I don't know the wire colors on the newer GM's but there usually are an abundant number of wires that don't go to anything(for accessories not installed) but if they look cut or don't have ends on them they probably went to the factory radio.


----------



## Wrench97

Test light on the orange and orange/black will tell you when they are hot, whoever installed the radio may also have bypassed them and run to the fuse box or through a noise filter.


----------



## Coolfreak

Since the amp turn on wire isn't connected to the blue remote wire from the stereo - is it possible that the amp is still drawing power even when it's off.

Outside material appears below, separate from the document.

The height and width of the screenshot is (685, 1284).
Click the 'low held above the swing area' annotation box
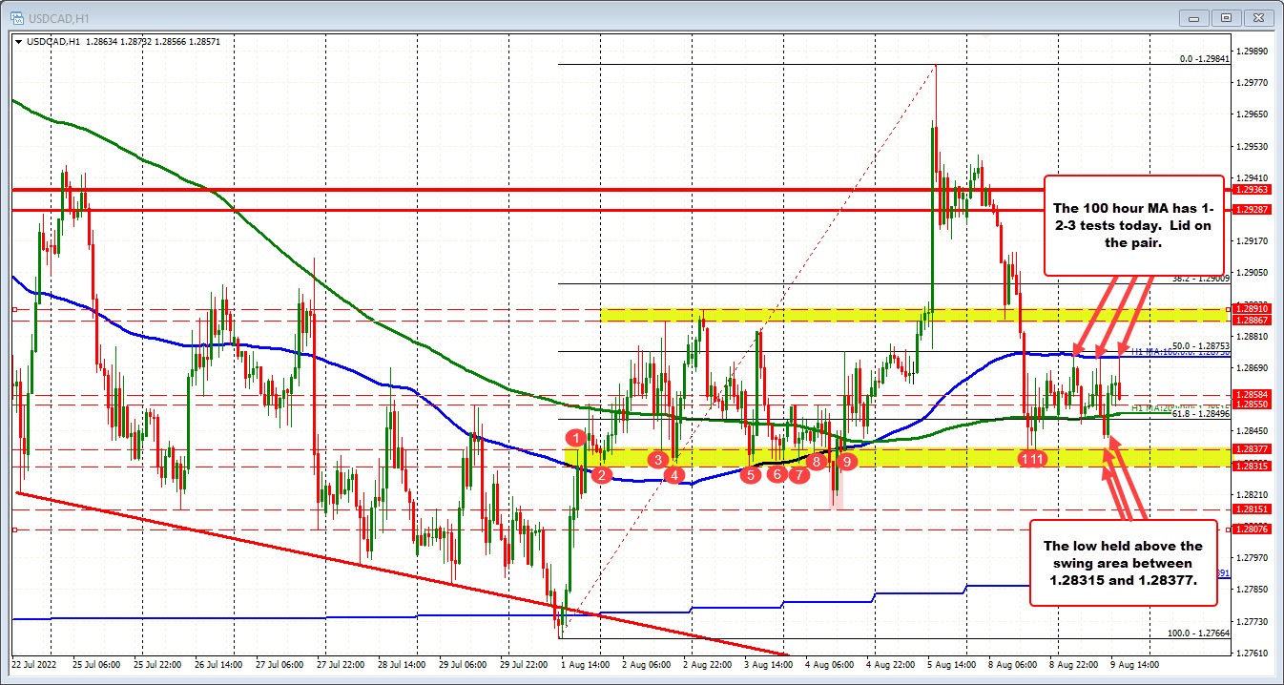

The weird thing is, the amp still turns on/off with the stereo - even with it not connected to the remote turn on wire. Is that even possible?


----------



## Wrench97

I wouldn't think so, unless the light only comes on when there is audio inputs.


----------



## nonamedsomebody

the amp should not (wake up) with just audio input. there needs to be a 12v signal sent to say hey wake up. Make sure your wires at the amp aren't crossing over to other contacts like the 12v main touching the remote wire jack.


----------



## lcurle

you will have to test the orange wires to see if they lose power when the door is opened after the radio has been turned on.


----------



## lcurle

nonamedsomebody said:


> the amp should not (wake up) with just audio input. there needs to be a 12v signal sent to say hey wake up. Make sure your wires at the amp aren't crossing over to other contacts like the 12v main touching the remote wire jack.


couldnt be an arc


----------



## Coolfreak

Lee - If I am reading your information right - the orange wire is the constant? 

What is a Radio Switch?


----------



## lcurle

radio switch is the wire that only turns on when the car is started, or in the "on" position


----------



## jaggerwild

> is it possible that the amp is still drawing power even when it's off.
> The weird thing is, the amp still turns on/off with the stereo - even with it not connected to the remote turn on wire. Is that even possible?
> 
> 
> 
> That would indicate that the constant is not a(TRUE) constant but a switching power, witch is not good. This wire should go straight to the positive battery terminal with a fuse within one foot of it.
> 
> The Turn on lead for the radio(and this car has it as mine does too) will only power off after the ignition is turned off and either the drivers door is opened or 15 minutes (delay)latter, witch ever comes first. I'm gonna be over here in the corner(playing with ma LEGO'S) so as not to confuse you with too many people giving input. Witch makes it harder to reason(help you) need me just knock!
Click to expand...


----------



## Coolfreak

Car was dead again this morning. Some things came up and couldn't rip the stereo out and look around tonight. 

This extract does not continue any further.